My favourite definition of liberalism

Joel Feinberg, in his stunning Harm to Others (Volume 1 of his four volume The Moral Limits of the Criminal Law), provides a definition of liberalism I can strongly identify with.

We can define liberalism in respect to the subject matter of this work as the view that the harm and offense principles, duly clarified and qualified, between them exhaust the class of morally relevant reasons for criminal prohibitions. Paternalistic and moralistic considerations, when introduced as support for penal legislation, have no weight at all. (p. 14)

Feinberg then spends the next few thousand pages, over the course of four books, defending this view, with his usual collection of nuance, topical examples and thoughtfulness.

I don’t often associate with labels or principles – but, if forced to, I’d called myself a liberal in this, specific sense; it would only be of the Feinberg variety (which is a kind of modern, refined Millian take).

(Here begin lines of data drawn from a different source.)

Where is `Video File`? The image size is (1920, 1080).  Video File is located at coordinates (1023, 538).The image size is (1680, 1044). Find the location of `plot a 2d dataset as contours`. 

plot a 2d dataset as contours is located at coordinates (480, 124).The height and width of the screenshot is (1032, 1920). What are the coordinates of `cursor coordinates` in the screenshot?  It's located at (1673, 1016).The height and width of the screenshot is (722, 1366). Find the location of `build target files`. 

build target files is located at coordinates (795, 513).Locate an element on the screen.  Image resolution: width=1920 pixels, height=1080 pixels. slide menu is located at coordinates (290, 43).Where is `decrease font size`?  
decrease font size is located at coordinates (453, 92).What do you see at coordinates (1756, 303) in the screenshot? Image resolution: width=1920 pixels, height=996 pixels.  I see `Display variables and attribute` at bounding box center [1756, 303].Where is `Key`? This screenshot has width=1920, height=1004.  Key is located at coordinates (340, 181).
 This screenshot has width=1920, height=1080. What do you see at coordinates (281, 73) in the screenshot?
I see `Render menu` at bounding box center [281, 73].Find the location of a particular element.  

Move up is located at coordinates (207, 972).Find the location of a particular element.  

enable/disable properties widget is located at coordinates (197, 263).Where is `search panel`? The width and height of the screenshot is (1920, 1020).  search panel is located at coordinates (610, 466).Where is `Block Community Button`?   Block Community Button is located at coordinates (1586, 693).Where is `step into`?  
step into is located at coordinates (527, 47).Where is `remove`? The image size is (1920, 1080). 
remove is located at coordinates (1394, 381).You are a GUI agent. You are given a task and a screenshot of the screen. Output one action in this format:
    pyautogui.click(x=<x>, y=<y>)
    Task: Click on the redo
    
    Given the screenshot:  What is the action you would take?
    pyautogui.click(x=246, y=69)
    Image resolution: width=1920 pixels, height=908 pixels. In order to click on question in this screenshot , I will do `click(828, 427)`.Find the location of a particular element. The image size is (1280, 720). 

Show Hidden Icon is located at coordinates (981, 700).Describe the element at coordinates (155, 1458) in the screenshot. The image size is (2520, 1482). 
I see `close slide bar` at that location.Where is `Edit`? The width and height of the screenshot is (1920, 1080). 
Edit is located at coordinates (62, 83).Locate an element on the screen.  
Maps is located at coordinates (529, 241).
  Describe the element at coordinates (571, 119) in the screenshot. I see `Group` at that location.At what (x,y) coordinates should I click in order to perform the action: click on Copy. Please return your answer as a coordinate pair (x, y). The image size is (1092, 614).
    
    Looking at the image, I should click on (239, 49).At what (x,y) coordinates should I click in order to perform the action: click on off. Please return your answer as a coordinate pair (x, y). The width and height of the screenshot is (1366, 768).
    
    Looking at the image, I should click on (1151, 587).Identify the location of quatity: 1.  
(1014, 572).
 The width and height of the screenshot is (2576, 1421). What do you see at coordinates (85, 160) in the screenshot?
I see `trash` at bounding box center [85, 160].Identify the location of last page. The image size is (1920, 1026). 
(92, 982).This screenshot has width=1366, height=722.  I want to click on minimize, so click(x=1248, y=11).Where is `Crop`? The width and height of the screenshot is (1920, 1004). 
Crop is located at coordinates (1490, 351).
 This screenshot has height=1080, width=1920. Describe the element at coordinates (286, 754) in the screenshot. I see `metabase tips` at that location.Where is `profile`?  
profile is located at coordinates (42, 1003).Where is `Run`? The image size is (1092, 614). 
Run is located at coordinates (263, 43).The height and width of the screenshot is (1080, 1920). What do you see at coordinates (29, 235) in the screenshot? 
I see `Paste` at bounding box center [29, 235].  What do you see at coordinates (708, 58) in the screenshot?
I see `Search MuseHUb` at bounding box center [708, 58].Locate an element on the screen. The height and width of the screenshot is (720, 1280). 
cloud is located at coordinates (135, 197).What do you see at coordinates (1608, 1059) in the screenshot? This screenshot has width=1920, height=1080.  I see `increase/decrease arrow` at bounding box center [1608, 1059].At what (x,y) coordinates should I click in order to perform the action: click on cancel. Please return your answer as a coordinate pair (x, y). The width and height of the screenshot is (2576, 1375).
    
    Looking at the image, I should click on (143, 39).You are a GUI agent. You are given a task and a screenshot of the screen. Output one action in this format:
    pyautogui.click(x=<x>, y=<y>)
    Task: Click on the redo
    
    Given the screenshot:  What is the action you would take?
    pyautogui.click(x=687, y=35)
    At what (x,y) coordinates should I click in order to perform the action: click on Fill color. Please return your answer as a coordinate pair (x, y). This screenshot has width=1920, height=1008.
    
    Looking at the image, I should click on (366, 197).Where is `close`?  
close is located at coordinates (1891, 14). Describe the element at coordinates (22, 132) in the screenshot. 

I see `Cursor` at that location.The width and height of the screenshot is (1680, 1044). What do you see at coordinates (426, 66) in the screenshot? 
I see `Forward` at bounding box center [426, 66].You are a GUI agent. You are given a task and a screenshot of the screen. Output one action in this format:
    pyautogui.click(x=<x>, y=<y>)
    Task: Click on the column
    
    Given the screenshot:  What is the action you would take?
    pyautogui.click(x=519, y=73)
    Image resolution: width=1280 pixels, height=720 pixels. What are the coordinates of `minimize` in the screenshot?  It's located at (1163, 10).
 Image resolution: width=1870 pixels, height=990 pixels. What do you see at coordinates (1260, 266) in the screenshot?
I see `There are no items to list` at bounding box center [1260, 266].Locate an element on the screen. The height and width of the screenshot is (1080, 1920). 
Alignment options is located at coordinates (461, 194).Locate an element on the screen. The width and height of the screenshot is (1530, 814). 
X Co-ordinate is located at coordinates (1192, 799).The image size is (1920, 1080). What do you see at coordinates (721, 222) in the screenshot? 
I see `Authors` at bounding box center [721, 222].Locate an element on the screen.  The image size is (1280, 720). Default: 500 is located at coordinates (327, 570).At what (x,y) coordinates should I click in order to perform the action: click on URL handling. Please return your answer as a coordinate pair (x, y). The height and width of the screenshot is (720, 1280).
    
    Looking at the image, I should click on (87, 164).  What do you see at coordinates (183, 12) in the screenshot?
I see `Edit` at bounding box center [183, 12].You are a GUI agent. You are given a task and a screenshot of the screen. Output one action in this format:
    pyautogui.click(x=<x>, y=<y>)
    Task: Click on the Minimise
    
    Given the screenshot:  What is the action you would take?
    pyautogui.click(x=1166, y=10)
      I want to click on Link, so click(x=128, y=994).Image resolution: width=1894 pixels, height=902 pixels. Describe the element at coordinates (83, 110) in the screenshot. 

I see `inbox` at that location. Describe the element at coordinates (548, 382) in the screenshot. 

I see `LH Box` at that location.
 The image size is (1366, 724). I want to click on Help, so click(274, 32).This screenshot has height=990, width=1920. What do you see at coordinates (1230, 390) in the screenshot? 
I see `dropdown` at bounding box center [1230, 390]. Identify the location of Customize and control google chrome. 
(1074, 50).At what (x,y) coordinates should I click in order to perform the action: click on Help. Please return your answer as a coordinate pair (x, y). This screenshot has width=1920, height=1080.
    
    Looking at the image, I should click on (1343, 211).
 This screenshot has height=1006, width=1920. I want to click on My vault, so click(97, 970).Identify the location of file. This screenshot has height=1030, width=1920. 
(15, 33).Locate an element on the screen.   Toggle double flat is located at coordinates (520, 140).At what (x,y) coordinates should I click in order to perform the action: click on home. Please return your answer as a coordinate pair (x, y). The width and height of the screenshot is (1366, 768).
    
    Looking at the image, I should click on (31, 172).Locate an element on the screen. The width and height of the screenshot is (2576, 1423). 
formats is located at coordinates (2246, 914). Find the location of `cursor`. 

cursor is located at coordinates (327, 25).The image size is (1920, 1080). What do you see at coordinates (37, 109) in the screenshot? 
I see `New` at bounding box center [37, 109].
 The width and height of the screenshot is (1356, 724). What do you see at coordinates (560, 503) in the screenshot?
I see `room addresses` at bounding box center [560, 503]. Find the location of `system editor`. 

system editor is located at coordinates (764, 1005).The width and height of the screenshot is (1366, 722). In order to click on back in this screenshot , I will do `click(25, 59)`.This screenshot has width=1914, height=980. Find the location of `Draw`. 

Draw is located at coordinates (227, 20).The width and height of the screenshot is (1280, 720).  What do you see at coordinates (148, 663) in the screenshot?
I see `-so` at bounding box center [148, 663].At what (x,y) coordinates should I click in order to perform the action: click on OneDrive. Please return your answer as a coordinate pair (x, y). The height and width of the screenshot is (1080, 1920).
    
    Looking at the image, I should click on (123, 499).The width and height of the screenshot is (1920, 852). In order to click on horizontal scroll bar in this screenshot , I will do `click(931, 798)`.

Feingberg doesn’t think criminal law is or should be entirely premised on “harm” as Mill and most others understand it; but he doesn’t think it should be based on other things either that are common, such as offence, immorality (loosely defined), and so on. He wants substanial proof that an act is actually harmful and in a significant way, before asking for criminal prosecution; indeed, even then, Feinberg says we should look for alternatives to prosecution and incarceration, if such alternatives exist and are demonstrably more effective.

We shouldn’t be defaulting to criminal responses and punishment, since we do that too often and can do too much and hurt too many. Indeed, as Feinberg highlights, this could itself be immoral: a good example is criminalising marijuana (and indeed most drugs) possession, which creates more harm as a response than the initial crime.


  1. brucegee1962 says

    I would suggest that this definition, while true, is not a sufficient description of the importance and priorities of the historical liberal agenda. As well as seeking to limit unnecessary restrictions, liberalism has also historically sought to broaden the class of those considered “fully human” and thus deserving of rights. The path has roughly gone from the non-aristocracy in the 18th century, to slaves in the 19th, to women and non-Westerners in the 20th, to LGBTQ today. And there are signs in the future that, in the next century, the lines will be drawn even farther out do include members of other species. I think any definition of liberalism needs to include that consistent struggle to broaden the circle of humanity.

    The thing that makes me most confident that this fight has been the same one throughout the centuries, is that the people on the other side have always looked exactly the same, and used the same arguments against us.

    • Tauriq Moosa says

      First, I’d say not “fully human” but “fully persons” and perhaps “under the law”. Second, that might be fine I suppose but Feinberg specifically says: “We can define liberalism in respect to the subject matter of this work“. I’ve yet to read all four volumes to determine whether he links it to what Singer would call the “expanding moral circle”, but I’m certain it is.

      I’d probably not use your addition since it might unnecessarily complicate this more simple definition and how it’s honed in its focus. This doesn’t deny or undermine the point and the importance of that expanding inclusion, but I’d prefer as simple as possible.

      Thanks for the pointing this out, though.

    • sathyalacey says

      I definitely think that along with sexual and gender minorities (presented in not particular order) immigrants, children, pregnant women, incarcerated people, mentally handicapped people, and physically handicapped people could benefit from a ‘broadening of the class of “fully human” ‘ in modern American society.

      Any others?

      • says

        Yes. People who use recreational drugs other than the majority-approved ones, as the author suggests at the end of the OP. Not just cannabis; all recreational drugs, including, perhaps especially, the more dangerous and demonised ones like heroin and crack.

        Also, depending on where you go, the poor and working class may turn out to be in dire need of being recognised as fully human too.